=== Task brief ===
After locating the line with "Task: Click the 16.63万 cumulative sales value" in the entries below, set down exactly that line and each one after it to the end, skipping pictures.

[Items from a data source]
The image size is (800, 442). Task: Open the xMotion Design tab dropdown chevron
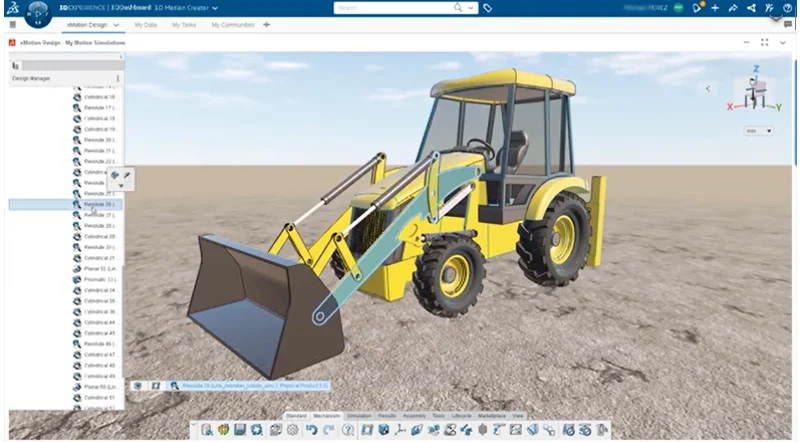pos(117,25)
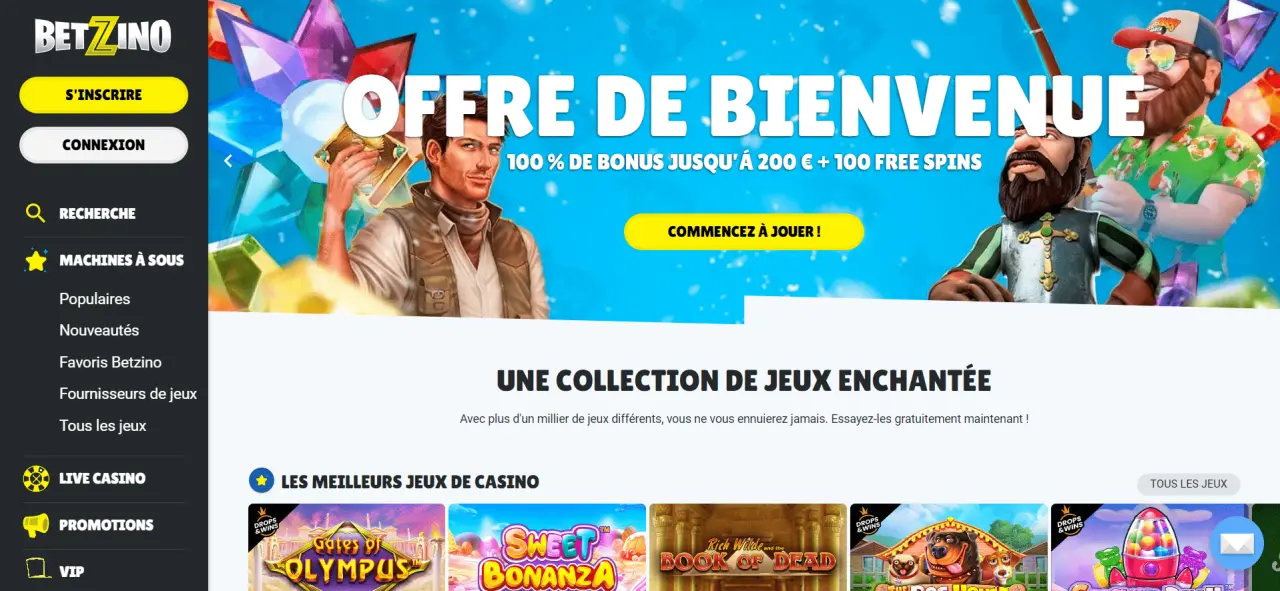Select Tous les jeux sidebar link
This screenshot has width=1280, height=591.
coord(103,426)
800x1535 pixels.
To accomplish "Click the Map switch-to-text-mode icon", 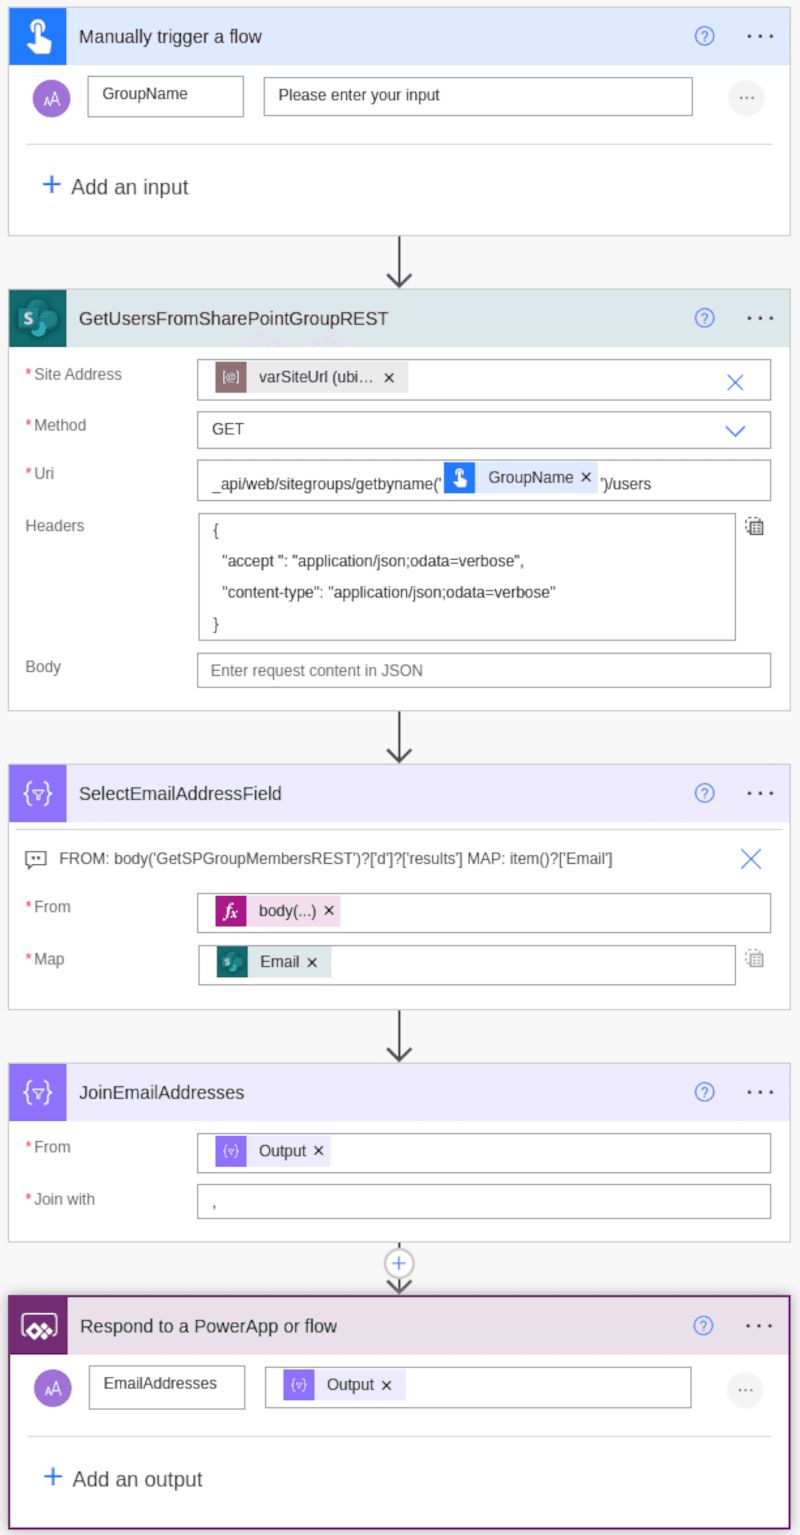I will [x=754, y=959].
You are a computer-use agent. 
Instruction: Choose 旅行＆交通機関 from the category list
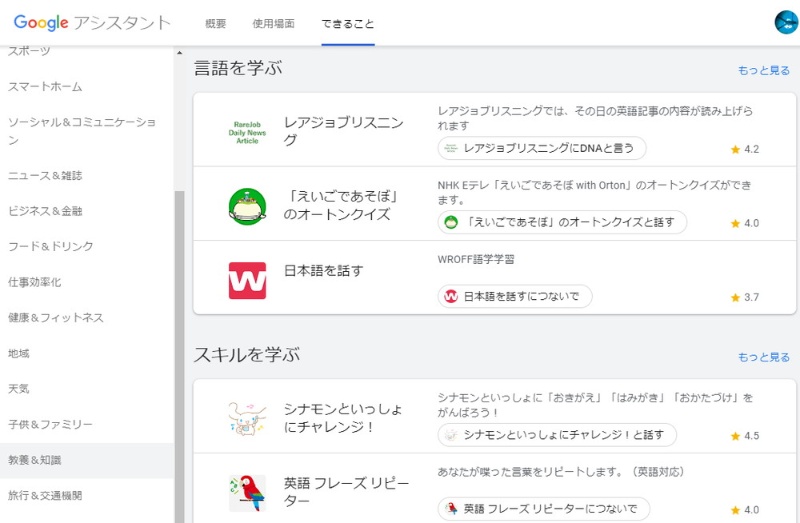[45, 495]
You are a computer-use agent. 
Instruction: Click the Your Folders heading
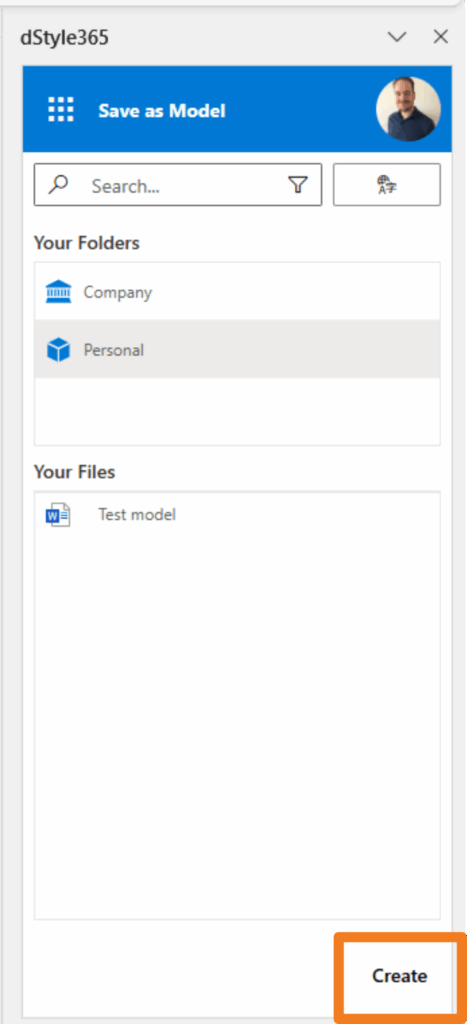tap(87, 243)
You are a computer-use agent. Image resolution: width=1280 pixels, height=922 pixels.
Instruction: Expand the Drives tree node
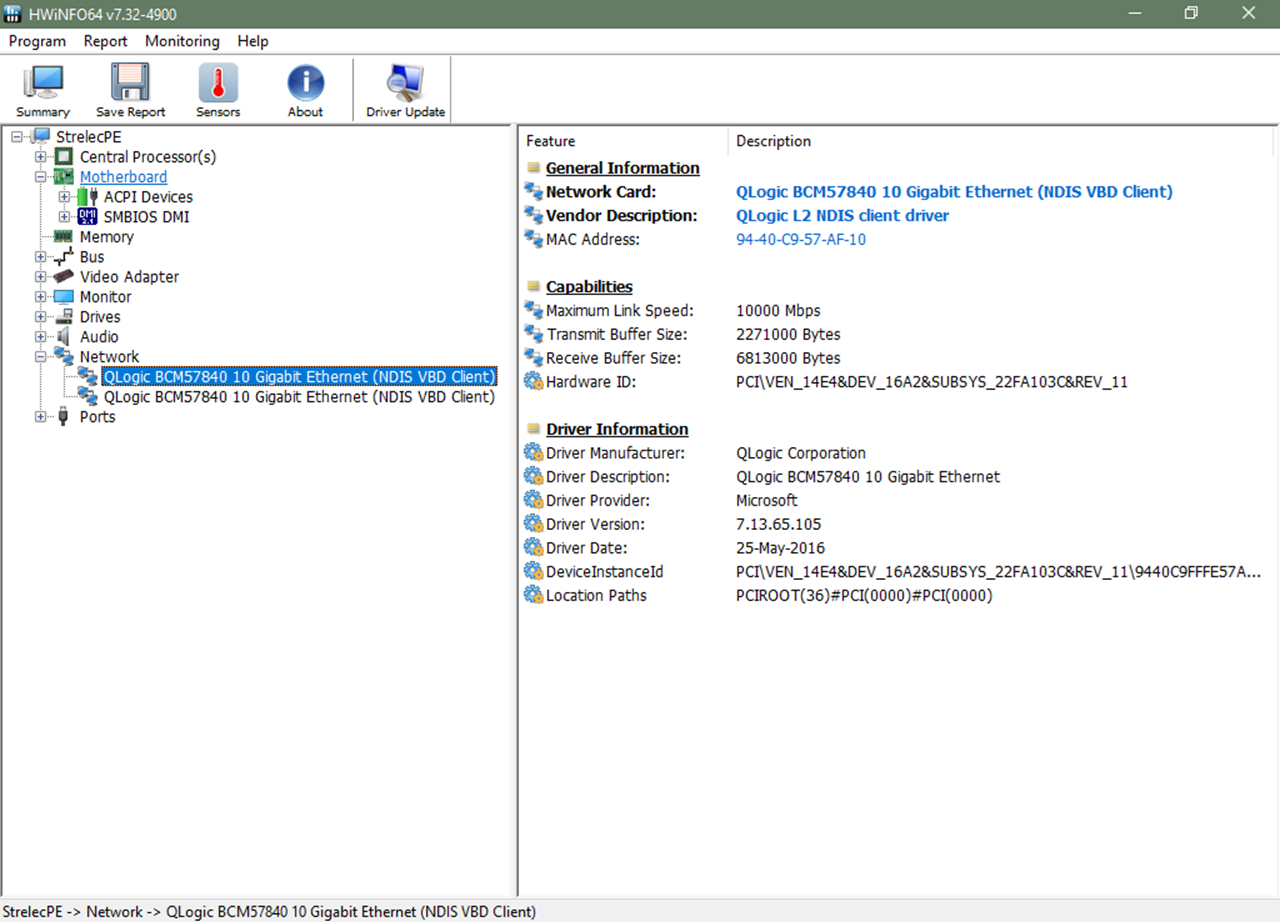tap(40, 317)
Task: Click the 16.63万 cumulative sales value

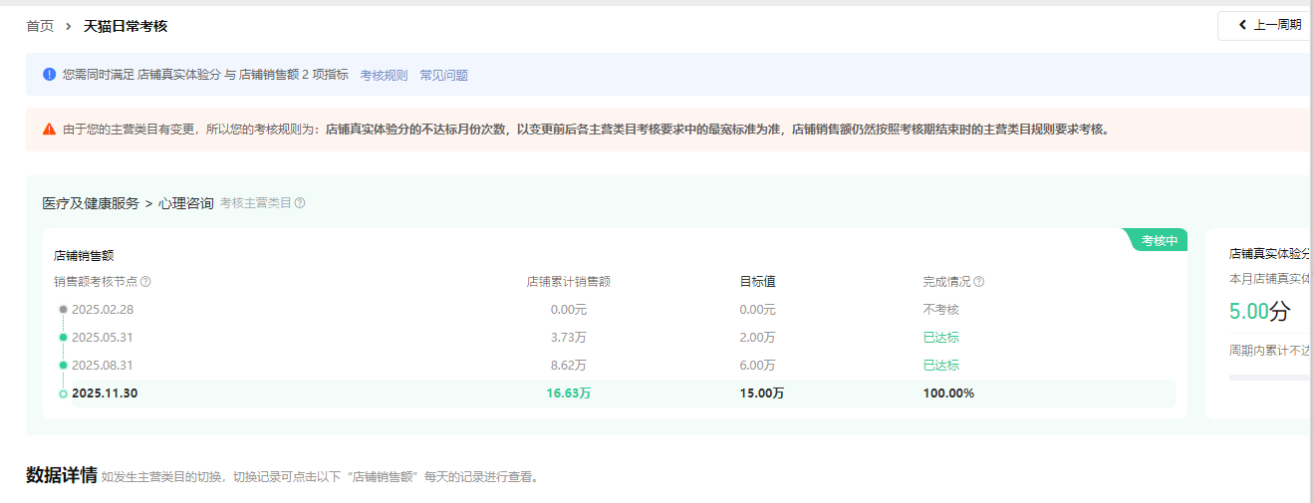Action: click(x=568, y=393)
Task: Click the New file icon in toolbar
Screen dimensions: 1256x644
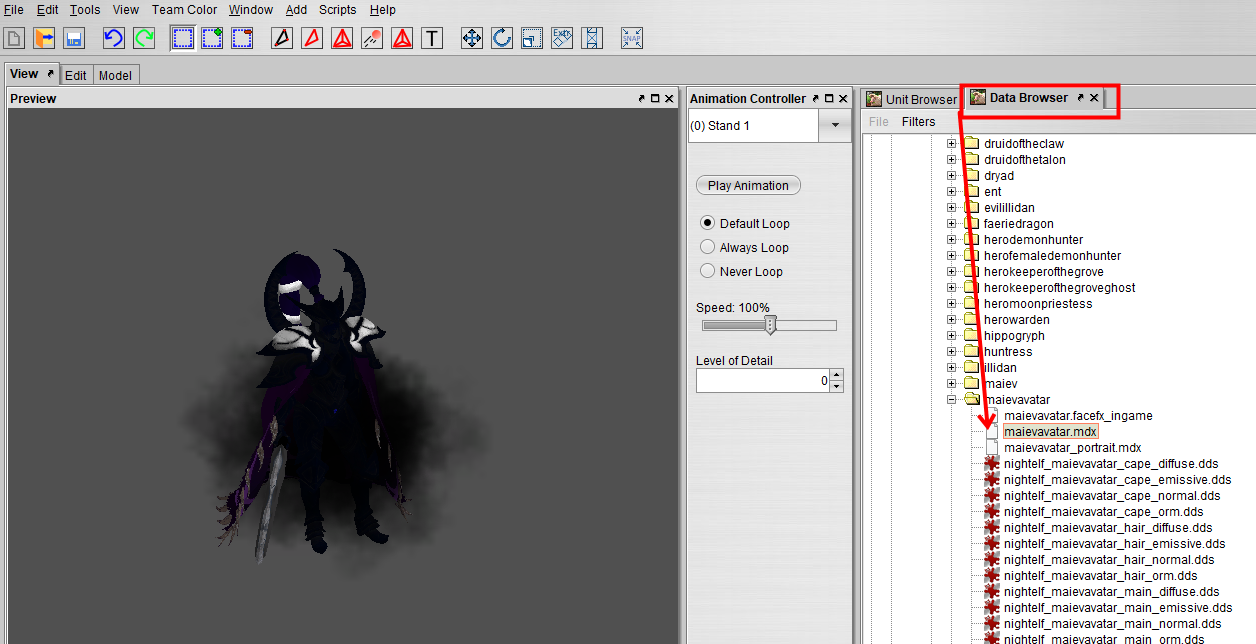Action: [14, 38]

=== Response ===
Task: Click the 16.63万 cumulative sales value

Action: click(x=568, y=393)
Task: Click the New file icon in toolbar
Screen dimensions: 1256x644
Action: [14, 38]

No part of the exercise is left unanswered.